Au sujet de la science et de l’art, Hubert Juin ne
partage pas le syncrétisme du surréalisme d’André Breton. Toutes les époques
créatrices, depuis la Grèce, ont recherché un équilibre harmonieux entre les
arts et les sciences (la Renaissance, le
romantisme allemand). L’échec assez confus du surréalisme avec la psychanalyse
(Freud) et l’anthropologie (Mauss) est soldé (voir, Jean Clair, Du surréalisme considéré dans ses rapports
au totalitarisme et aux tables tournantes, Mille et une nuits, 2003). Hubert Juin ne dévalue rien, science et art
sont deux formes de recherche de la Connaissance, mais leur Vérité et leurs
procédés sont parfaitement distincts.
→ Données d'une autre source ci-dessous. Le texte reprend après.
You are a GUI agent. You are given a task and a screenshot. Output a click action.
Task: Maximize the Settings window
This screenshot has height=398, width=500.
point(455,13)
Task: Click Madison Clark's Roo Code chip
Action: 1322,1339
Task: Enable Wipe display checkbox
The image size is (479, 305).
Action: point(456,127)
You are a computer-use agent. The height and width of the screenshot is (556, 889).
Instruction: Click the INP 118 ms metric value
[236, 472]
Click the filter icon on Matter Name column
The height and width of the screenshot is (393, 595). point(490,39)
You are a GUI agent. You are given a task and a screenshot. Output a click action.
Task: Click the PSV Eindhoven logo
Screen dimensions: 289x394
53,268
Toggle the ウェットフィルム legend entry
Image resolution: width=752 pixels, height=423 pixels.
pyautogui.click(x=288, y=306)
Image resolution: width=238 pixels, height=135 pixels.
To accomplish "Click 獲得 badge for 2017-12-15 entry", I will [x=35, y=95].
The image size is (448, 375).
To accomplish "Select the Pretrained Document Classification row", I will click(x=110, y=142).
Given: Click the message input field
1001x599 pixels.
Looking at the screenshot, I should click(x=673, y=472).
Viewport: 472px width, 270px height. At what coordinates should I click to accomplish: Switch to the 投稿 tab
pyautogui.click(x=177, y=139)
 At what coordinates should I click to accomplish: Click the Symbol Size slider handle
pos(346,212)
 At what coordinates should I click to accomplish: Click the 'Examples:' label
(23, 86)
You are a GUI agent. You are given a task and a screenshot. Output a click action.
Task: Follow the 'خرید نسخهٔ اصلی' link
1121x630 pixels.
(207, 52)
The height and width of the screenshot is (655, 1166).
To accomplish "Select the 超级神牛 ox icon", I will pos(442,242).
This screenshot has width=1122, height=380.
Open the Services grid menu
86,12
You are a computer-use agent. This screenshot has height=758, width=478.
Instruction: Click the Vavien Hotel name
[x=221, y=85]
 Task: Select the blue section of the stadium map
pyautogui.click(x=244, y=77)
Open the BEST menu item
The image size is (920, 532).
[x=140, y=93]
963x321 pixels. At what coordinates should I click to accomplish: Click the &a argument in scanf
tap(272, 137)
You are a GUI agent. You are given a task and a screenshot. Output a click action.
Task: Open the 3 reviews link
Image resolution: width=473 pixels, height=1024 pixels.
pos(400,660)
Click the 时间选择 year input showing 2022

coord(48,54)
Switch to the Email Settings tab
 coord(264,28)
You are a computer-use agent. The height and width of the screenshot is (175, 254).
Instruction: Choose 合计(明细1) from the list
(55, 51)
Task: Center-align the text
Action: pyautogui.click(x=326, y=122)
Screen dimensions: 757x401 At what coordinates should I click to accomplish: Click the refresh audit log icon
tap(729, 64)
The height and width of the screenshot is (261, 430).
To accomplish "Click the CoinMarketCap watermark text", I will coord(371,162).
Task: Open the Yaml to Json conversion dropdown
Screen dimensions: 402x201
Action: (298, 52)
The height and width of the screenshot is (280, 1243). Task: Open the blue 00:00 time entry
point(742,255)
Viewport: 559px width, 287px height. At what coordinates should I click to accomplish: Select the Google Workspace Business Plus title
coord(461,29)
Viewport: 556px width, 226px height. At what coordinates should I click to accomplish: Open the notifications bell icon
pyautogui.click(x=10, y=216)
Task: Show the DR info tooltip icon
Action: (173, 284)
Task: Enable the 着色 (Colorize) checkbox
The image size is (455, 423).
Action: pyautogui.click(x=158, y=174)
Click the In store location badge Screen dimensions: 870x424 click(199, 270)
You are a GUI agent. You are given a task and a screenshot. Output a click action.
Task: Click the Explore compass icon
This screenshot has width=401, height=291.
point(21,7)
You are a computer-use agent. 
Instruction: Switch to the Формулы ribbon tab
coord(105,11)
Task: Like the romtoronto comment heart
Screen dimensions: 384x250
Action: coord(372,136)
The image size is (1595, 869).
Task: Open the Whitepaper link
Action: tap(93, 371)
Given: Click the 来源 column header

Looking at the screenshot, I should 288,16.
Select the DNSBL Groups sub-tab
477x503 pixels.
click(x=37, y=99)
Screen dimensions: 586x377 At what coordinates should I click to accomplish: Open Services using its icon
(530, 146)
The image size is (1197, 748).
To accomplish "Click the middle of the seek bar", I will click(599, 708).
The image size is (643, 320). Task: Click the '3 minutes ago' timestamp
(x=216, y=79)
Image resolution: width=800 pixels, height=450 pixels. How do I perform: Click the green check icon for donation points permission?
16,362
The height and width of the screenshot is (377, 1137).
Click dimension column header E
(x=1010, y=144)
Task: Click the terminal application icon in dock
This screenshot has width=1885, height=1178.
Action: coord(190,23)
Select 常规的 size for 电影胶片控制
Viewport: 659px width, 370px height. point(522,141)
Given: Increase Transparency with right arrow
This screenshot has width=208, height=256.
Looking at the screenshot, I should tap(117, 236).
L’Art est « élaboration de structures de sensations qualitatives » et
signifiantes pour l’homme. La Science est « codification
des quantités pour les relations » entre des faits. Il est sceptique face à toute tentative qui
voudrait formaliser les relations qualitatives dans les arts plastiques. Ce
débat est vif à l’époque autour de l’abstraction géométrique. Kandinsky a voulu
élaboré un langage universel des couleurs-émotions, mais devant les obstacles
s’oriente vers une certaine mystique (Du
spirituel dans l’art, et dans la peinture en particulier, 1910). Mondrian a
tenté d’instaurer un code universel des lignes et des angles (Manifeste de la
revue De Stijl, 1918). Le formalisme abstrait atteint son apogée avec
Augustin Herbin qui inventera un code plastique (voir Céline Berchiche,
« Augustin Herbin et l’alphabet plastique », Thes-arts, 2009). Ce que Hubert Juin stigmatise comme un
« académisme sans rigueur » a ses partisans chez les critiques d’art
qu’il cite et récuse (Léon Degand, Michel Tapié). « Certains
ont essayé de déterminer les rapports qui pourraient jouer entre l’art et la
science. Je crois, pour ma part, que si certaines interactions demeurent
possibles, aucun rapport strict ne pourrait être établi entre les deux »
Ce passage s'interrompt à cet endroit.